2016年3月
自信のあるものは謙虚である。自信のないものは傲慢である。
曽我量深
自分に自信があるというのは、自分のやってきたこと、あるいは身に付けた能力に自信があるという自己肯定感をいうことが多いと思います。
確かに何かで成果をあげたり誰かに認められたら、その時はすごくうれしいし、やってきたことが間違いではなかったと誇りに思ったりもします。
でもそんなもの一時のよろこびで、すぐに消えませんか?
何かしらを目指しているときは、進むべき方向にさほど迷いません。また、迷ったとしても前向きな悩みであり、方向は決まっています。
しかしひとたび良い評価をいただくと、それを維持しなければならない気持ちの方が大きくなり、周囲の評価が一段と気になってしまい、進むべき方向を見失いがちです。
それは誰か、あるいは何かと比べて自分がどうかという比較が前提であり、認めてくれる存在がいないと持てない自信だからでしょう。
もちろんその気持ちが向上心を生みますし、成長もさせてくれます。
でも、これは本当の自信だとは言えないのだと思います。いつか必ず行き詰まります。
なぜなら、その自信(自己肯定感)は出来る・やってきたと<感じる>自分だけを認めるので、やはり比較して、出来ない・やってきていないと<感じる>人は認めることができません。
それではどこか傲慢になるでしょうし、人間関係に影を落とす原因にもなります。
自信は欲しい。良い評価も欲しい。劣等感よりは優越感に浸りたい。
それは、こころのどこかで誰でも思うことでしょう。
しかし、曽我量深氏は「優越感の正体は 劣等感である」ともおっしゃっています。
劣等感なんていやだ。自信がないのは惨めだ。悪い評価なんていやだ。人にどう思われるか心配…そんな不安から逃げたい気持ちで歩む人生は、どこまでも不安です。
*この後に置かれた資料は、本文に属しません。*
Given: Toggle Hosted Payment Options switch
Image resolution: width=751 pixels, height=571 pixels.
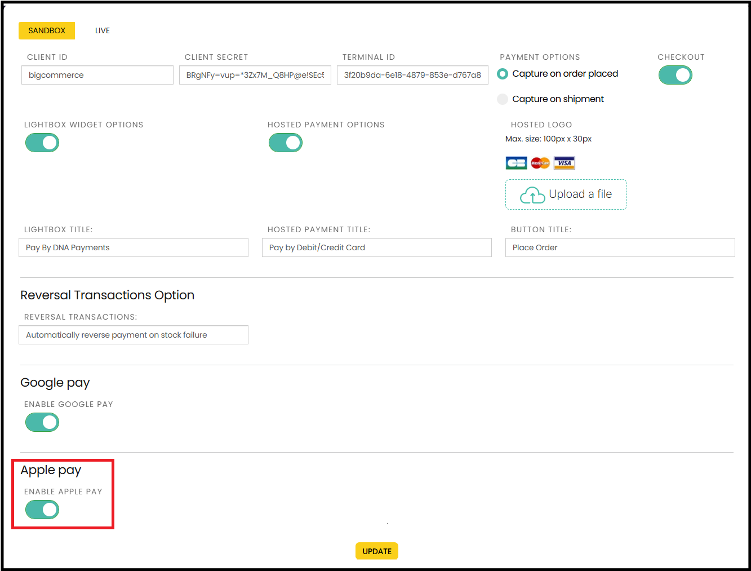Looking at the screenshot, I should (x=286, y=143).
なぜなら、ご承知のとおり世間の価値や評価は、時代と共に移り変わり、世代によっても違うからです。
つまり自信の根拠が世間の評価であるならば、その安心できる場所は常に変わるということで、それはそのまま、その方向に本当の安心はないということになります。
安心できるわが家に帰るのにいつも場所が変わるのであれば、毎日どちらに向いて帰ればいいのかわからないのと同じです。「みんなが言うから」「なんとなく」では帰れる保証はどこにもありません。
そんな私に仏教は「本当の救い・確かな安心はそちらじゃないよ」と教えてくれます。
世間にいながら、世間に振り回されない、本当の世界「出世間」を教えてくれます。
世間に居ては、世間の本当の姿がわかりません。それを超えた存在から教えてもらうしかないのです。
私が損や得や、勝ちや負けや、こうせなあかん、こうでないとあかんと躍起になって目指していた方向では会えなくても、教えられて初めて出遇うことができる視座。
それは、私の中から湧いて出てくるような視座ではなかったのです。しかも、努力をして得られるような感覚でもありません。教えて(聞かせて)いただくしかないのです。
そして、その大きな世界観を本願と呼んだのではないかと思います。
本願に触れて初めて人は、いのちとして平等の大地に立つことができるのです。
それは比べる必要のない世界。優劣のない、共なるいのちの世界観です。
お互いの存在が見直され、同時に「ありがとう」と「おかげさん」にも気付かされ、さらに縁ある方も私と同じいのちを生きておられる「同朋」として出遇いなおすことができる。
それは、意味や価値を付けての自信ではなく、私が私でいて良かった(あなたがあなたでいてくれて良かった)という本当の自信であり、社会や世間の価値観という狭い視座ではなく、全てを包み込むいのち本来の世界観だと言ってもいいと思います。
しかし見せていただいた阿弥陀さんのこころは広く豊かであっても、すぐ日常の細事に振り回され、世間の評価に流され、どこか傲慢になるのが私の日頃のこころです。
だからこそ、なんまんだぶつと阿弥陀さんを念じつつ、一歩一歩私自身を確かめながら生きる日暮らしを、仏事として大切に私のところまで相続くださったのだと思います。